Le SEL sur les routes ...
.... par Daniel Rocher
Je n’ai fait qu’une saison hivernale au nord-est du département de l’Essonne.
Deux axes routiers prioritaires :
- la R.N. 6 depuis Villeneuve Saint Georges jusqu’à Lieusaint, dont une grande partie en forêt de Sénart, environ 10 km
- la R.N. 7 depuis son passage sous l’aéroport d’Orly jusqu’à Ris-Orangis, environ 6 km,
Ces deux voies supportaient en 1985 un flux journalier moyen de 51 000 et 70 000 véhicules par jour. Il était donc impensable de paralyser ce trafic. A ces deux axes s’ajoutait une centaine de kilomètres de voies secondaires.
A notre disposition :
- un P.L.* 19 tonnes équipé d’une trémie de 8 tonnes de sel et d’une lame de 3,20 mètres,
- un P.L. 12 tonnes équipé d’une trémie de 4 tonnes de sel et d’une lame de 3,20 mètre,
- huit agents de travaux, dont quatre d’astreinte jour/nuit,
- un stock permanent de 40 tonnes de potasse* (sel de mine) et un chargeur.
Lors d’une rapide formation, deux principes ont retenu toute mon attention :
- privilégier le traitement préventif,
- utiliser la circulation comme engin de déneigement.
L’année 1985 a débuté avec une grande offensive de l’hiver.

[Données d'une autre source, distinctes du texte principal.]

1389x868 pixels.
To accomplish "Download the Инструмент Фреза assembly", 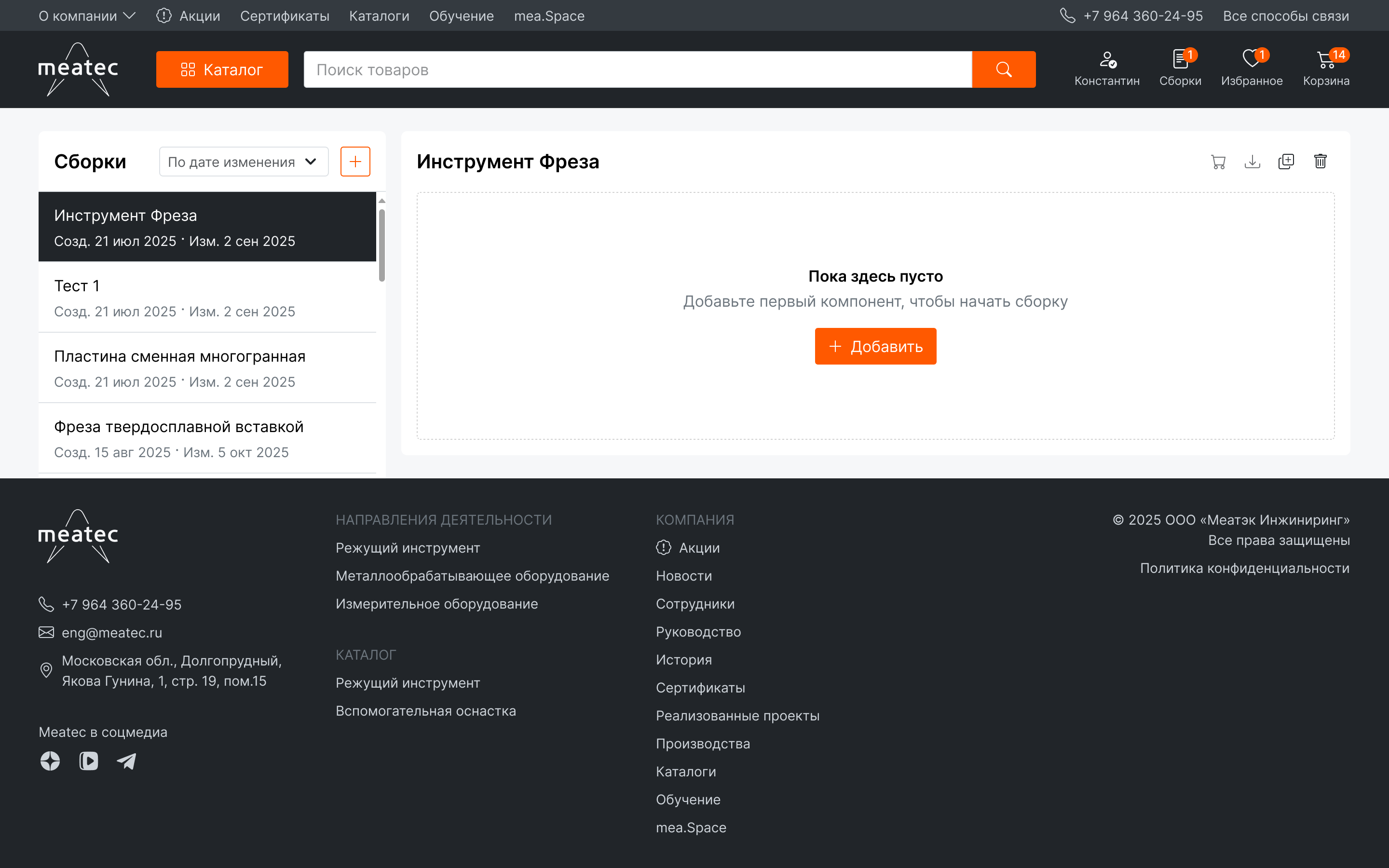I will tap(1252, 162).

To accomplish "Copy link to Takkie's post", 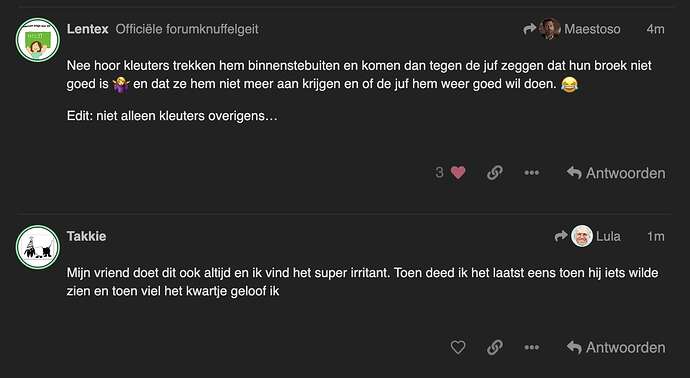I will click(495, 348).
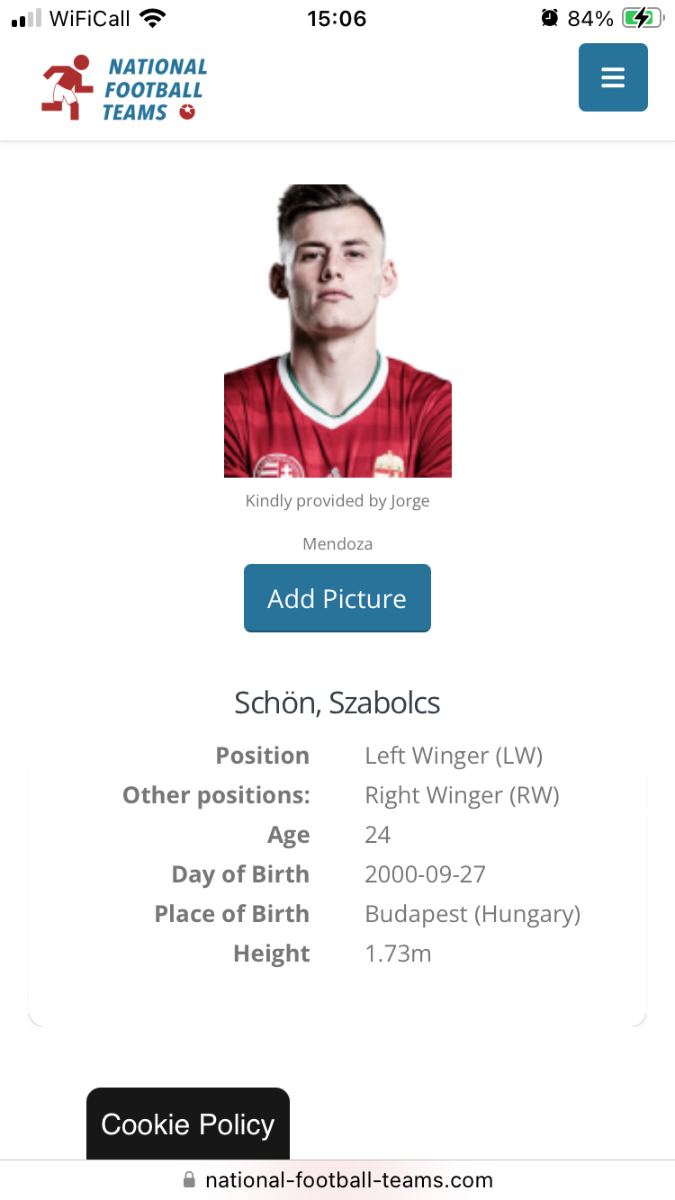Tap Budapest (Hungary) birthplace text
This screenshot has width=675, height=1200.
tap(472, 914)
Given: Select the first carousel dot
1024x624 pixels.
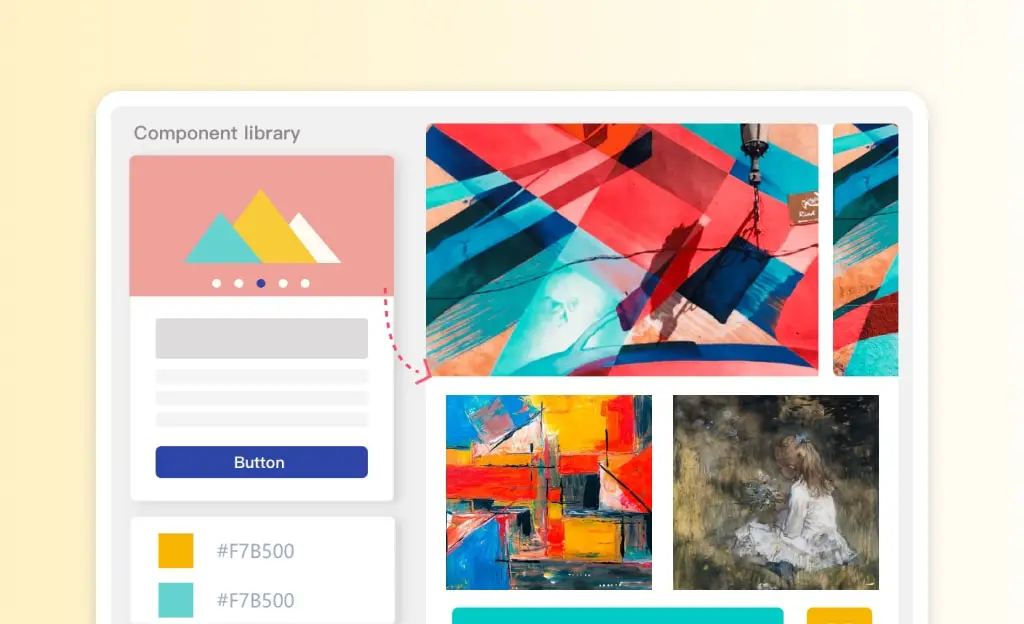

Lorsque je suis rentré de mes congés de fin d’année, j’ai été désagréablement surpris d’apprendre que mon collègue avait consommé 85 tonnes de sel en un week-end. Et le résultat n’était pas reluisant car non seulement les routes étaient encore recouvertes de neige pilée, mais de nombreuses voitures s’étaient retrouvées au fossé.
Je vous donne volontiers la recette de ce qu’il faut faire :
- d’abord une surveillance de l’évolution de la météo, surtout en cas d’alerte neige, en liaison avec météo-France et la gendarmerie,
- ensuite, dès que le sol commence à blanchir, répandre une dose minimum de sel (15 à 18 g/m²) le plus rapidement possible. La neige fraichement tombée fond facilement car elle est moins froide au début de la précipitation. De plus, la couche de neige fondue, transformée en eau salée, empêche la suite de la précipitation de coller au revêtement,
- tant que la circulation n’atteint pas un flot suffisant, éjecter la neige sur le côté dès qu’elle atteint une épaisseur importante. Chaque coup de lame laissera sa petite dose d’eau salée. Au besoin, entretenir cette couche liquide en répandant 15 à 18 g de sel/m².
- Ne pas trop prendre en considération la limitation de vitesse à 40 km/h imposée aux camions de déneigement avec pneus cloutés et lame.
- En attendant, traiter de la même manière le réseau secondaire.
- Laisser la circulation, y compris les poids lourds, éjecter la neige sur les accotements.
- Cette technique est valable pour lutter contre le verglas.
- L’utilisation de saumure, mélange d’eau et de sel, permet de traiter une route sèche sous circulation.
Consommation sur l’ensemble du réseau pour une chute continue de 25 cm de neige : à peine 15 tonnes de sel, c'est-à-dire 5 à 6 fois moins. Economie de tôlerie également car la route reste beaucoup moins glissante (attention ! on ne fait pas de miracles). Economie de kilomètres des véhicules, d’heures d’agent et de temps perdu par les standardistes de la DDE à répondre aux usagers en colère.
Le plus grave, à mon avis, ce sont les effets très malsains sur l’environnement. Et c’est pour cette raison qu’il est question dans certains départements de restreindre le salage des routes au maximum. Cela se fait dans les villages en Haute-Savoie depuis quelques décennies, souvent à la demande des usagers eux-mêmes qui ont réappris à rouler sur la neige.
En prenant conscience de l’impact du salage sur l’environnement, je pense que nous allons enfin dans le bon sens.
· Potasse = chlorure de potassium, ou sel de mine, moins cher et plus efficace que le sel de mer à basse température. Très performant pour la corrosion des voitures et pour la pollution des cours d’eau.